1. A Autora formulou pedido de Autorização de Residência ao abrigo do disposto no nº 2 do artº 88 da Lei 23/2007 de 04/07, através do registo que o SEF apelida de “manifestação de interesse” e junto do respectivo sítio que este organismo dispõe na Internet.

2. No dia 29.10.2008, por prévia convocação da Direcção Regional do Norte, deslocou-se a Autora à Loja do Cidadão na cidade do Porto, junto do serviço do SEF, para entrega dos documentos necessários relativos ao pedido de Autorização de residência, ao abrigo do disposto no nº2 artº 88 da Lei 23/2007 de 04.07.

3. Nesse mesmo dia foi a Autora notificada da não-aceitação do seu pedido, segundo a mesma notificação, por falta de um dos requisitos necessários: “ter entrado legalmente em Território Nacional” e “ ter permanência legal em Território Nacional”
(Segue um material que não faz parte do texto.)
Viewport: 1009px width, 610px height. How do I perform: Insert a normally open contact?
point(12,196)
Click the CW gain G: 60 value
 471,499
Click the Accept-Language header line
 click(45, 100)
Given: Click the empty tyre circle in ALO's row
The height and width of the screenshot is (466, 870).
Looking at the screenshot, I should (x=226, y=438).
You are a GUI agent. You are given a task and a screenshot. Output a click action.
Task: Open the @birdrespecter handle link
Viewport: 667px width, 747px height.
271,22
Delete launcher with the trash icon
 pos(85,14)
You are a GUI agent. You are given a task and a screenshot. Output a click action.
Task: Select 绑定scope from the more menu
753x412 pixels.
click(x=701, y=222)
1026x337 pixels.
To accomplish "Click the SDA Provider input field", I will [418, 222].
4. Em resposta à referida notificação, a Autora apresentou pedido de Reapreciação do seu pedido de concessão de autorização de residência para o exercício de actividade subordinada, junto do SEF - Direcção Geral.
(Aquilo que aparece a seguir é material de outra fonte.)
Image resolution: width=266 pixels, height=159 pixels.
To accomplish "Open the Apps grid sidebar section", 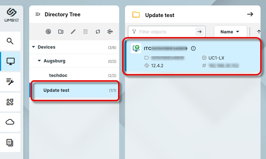I will pos(10,102).
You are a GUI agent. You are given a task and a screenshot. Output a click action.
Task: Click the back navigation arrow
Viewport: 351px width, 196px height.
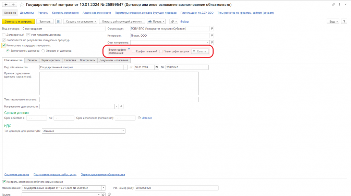coord(6,4)
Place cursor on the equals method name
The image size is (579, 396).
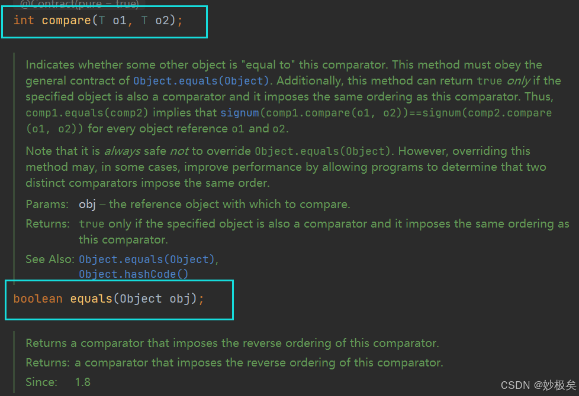tap(91, 298)
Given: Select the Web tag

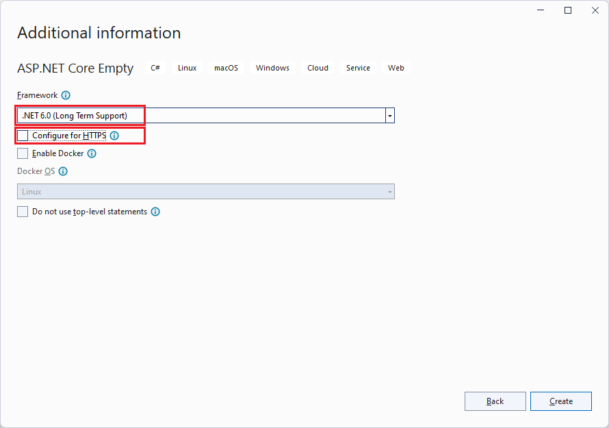Looking at the screenshot, I should pos(396,68).
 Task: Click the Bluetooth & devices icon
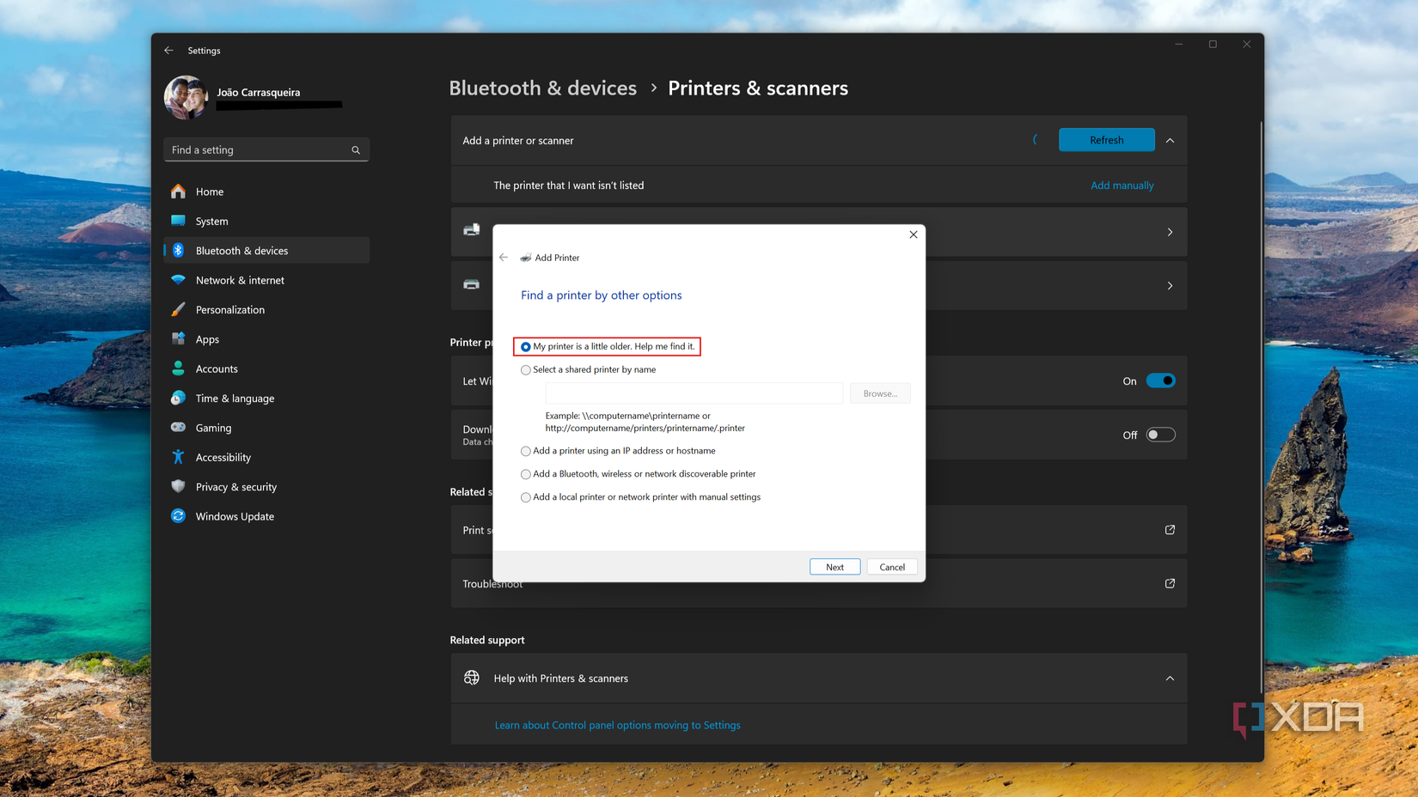178,251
5. Porém, e pese embora ter apresentado todos os argumentos, factos e documentos para comprovar que a sua situação era susceptível de enquadramento nos requisitos cumulativos exigidos pelo nº2 do artº 88 da Lei nº 2372007 de 04.07,

6. Foi a Autora notificada do não provimento à reapreciação, por si interposta, e mantendo a notificação para o abandono do TN.
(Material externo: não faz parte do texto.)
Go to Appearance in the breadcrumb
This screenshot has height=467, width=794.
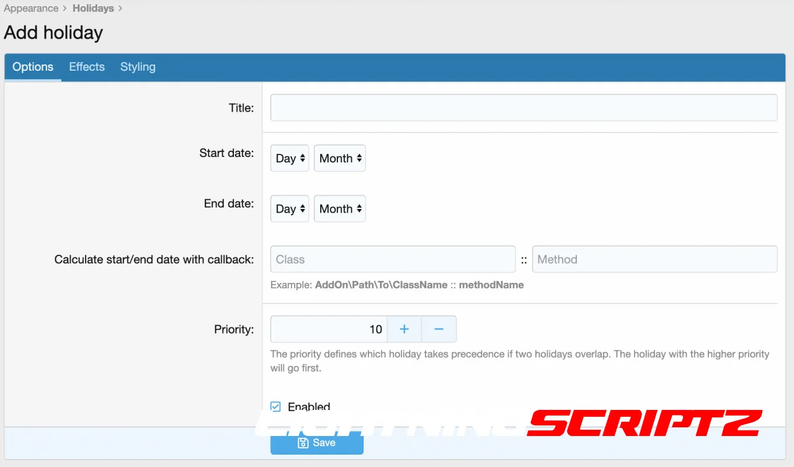pyautogui.click(x=31, y=9)
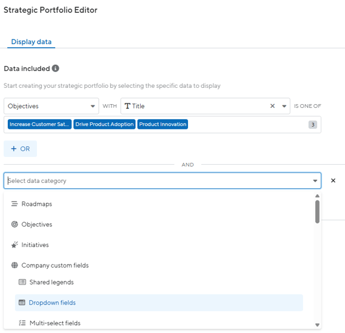Click the Multi-select fields checklist icon
The height and width of the screenshot is (333, 345).
point(22,323)
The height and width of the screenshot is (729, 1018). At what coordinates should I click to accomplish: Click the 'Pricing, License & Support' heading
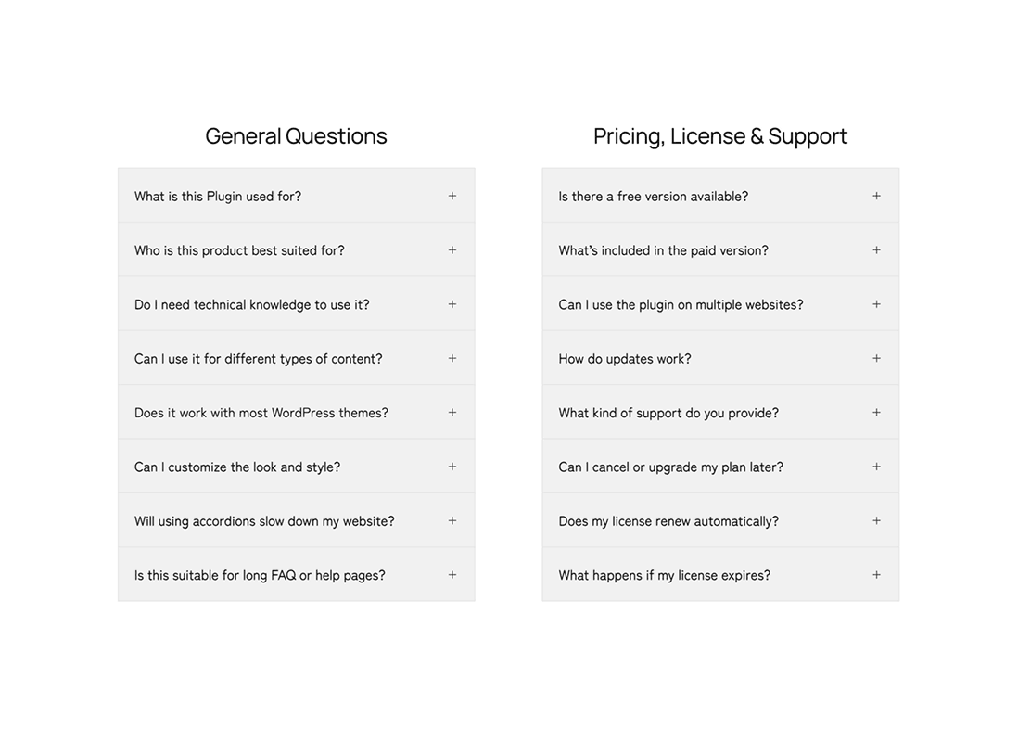[720, 136]
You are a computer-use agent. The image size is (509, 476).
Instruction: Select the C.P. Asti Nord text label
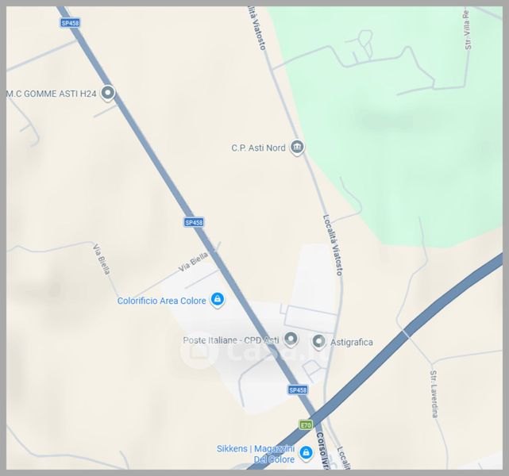tap(258, 148)
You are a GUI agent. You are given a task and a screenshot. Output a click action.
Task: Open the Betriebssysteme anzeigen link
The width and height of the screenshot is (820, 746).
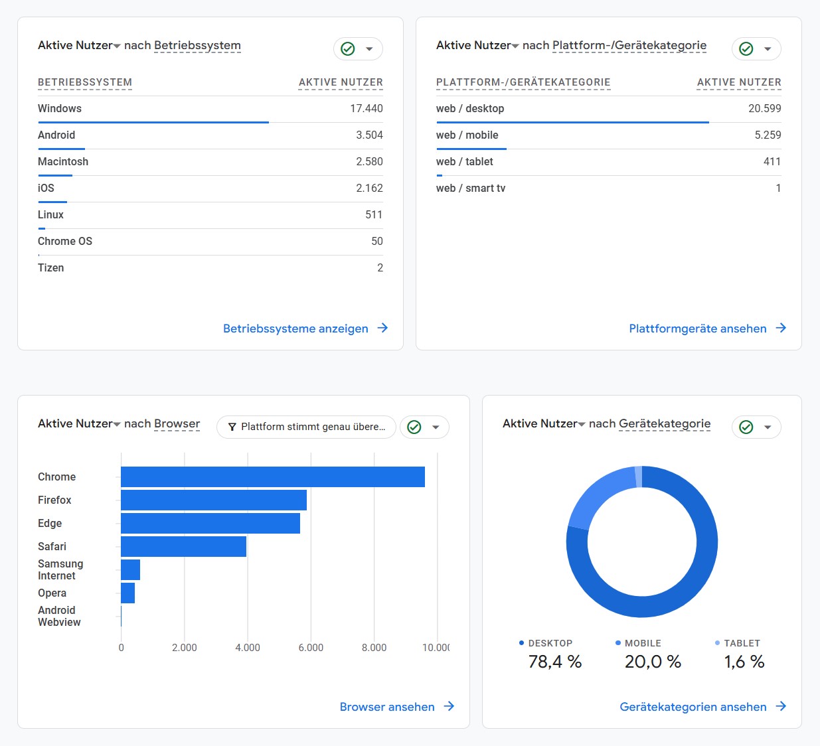[x=295, y=329]
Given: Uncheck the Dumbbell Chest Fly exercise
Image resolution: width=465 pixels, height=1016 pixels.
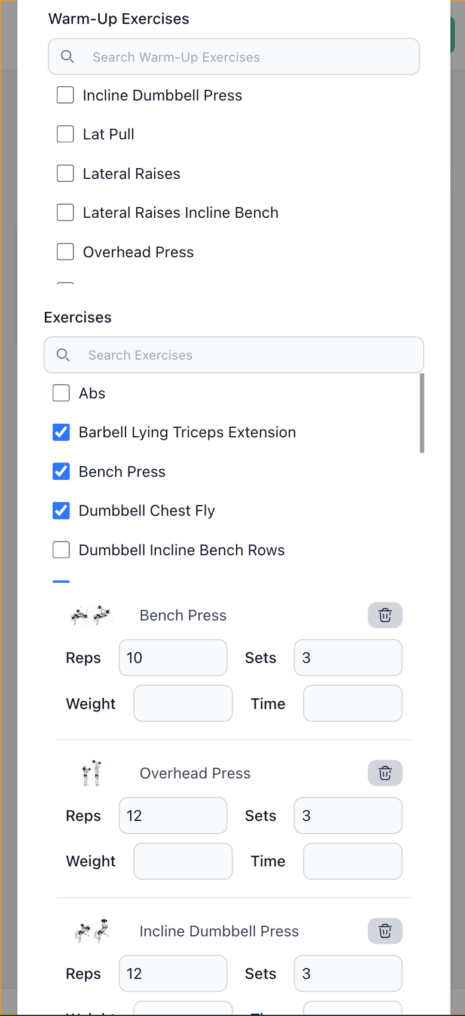Looking at the screenshot, I should click(61, 510).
7. Em resultado dessa decisão, interpôs a Autora a Acção Administrativa Comum de Condenação, requerendo a condenação do Ministério da Administração Interna (Serviço de Estrangeiros e Fronteiras) a proceder a nova convocação da Autora para efeitos de reanálise da situação, porquanto apresenta a Autora todos os requisitos legais para concessão de autorização de residência para o exercício de uma actividade profissional subordinada, ínsito no artº 88 nº2 da Lei 23/2007 de 04.07.

8. Atento o facto de a Autora ser de nacionalidade Chinesa, não ter conhecimentos básicos da língua portuguesa, nunca à mesma foi nomeado tradutor idóneo, verificando-se mesmo a inexistência de tradução dos despachos que lhe foram sendo notificados, pelo que todo o processado é NULO.

9. Ora estando-se perante um acto nulo, e a impugnação do mesmo não se encontrar sujeito a prazo, conforme dispõe o nº1 do artº 58º do C.P.T.A., devia improceder a excepção de caducidade do direito de acção.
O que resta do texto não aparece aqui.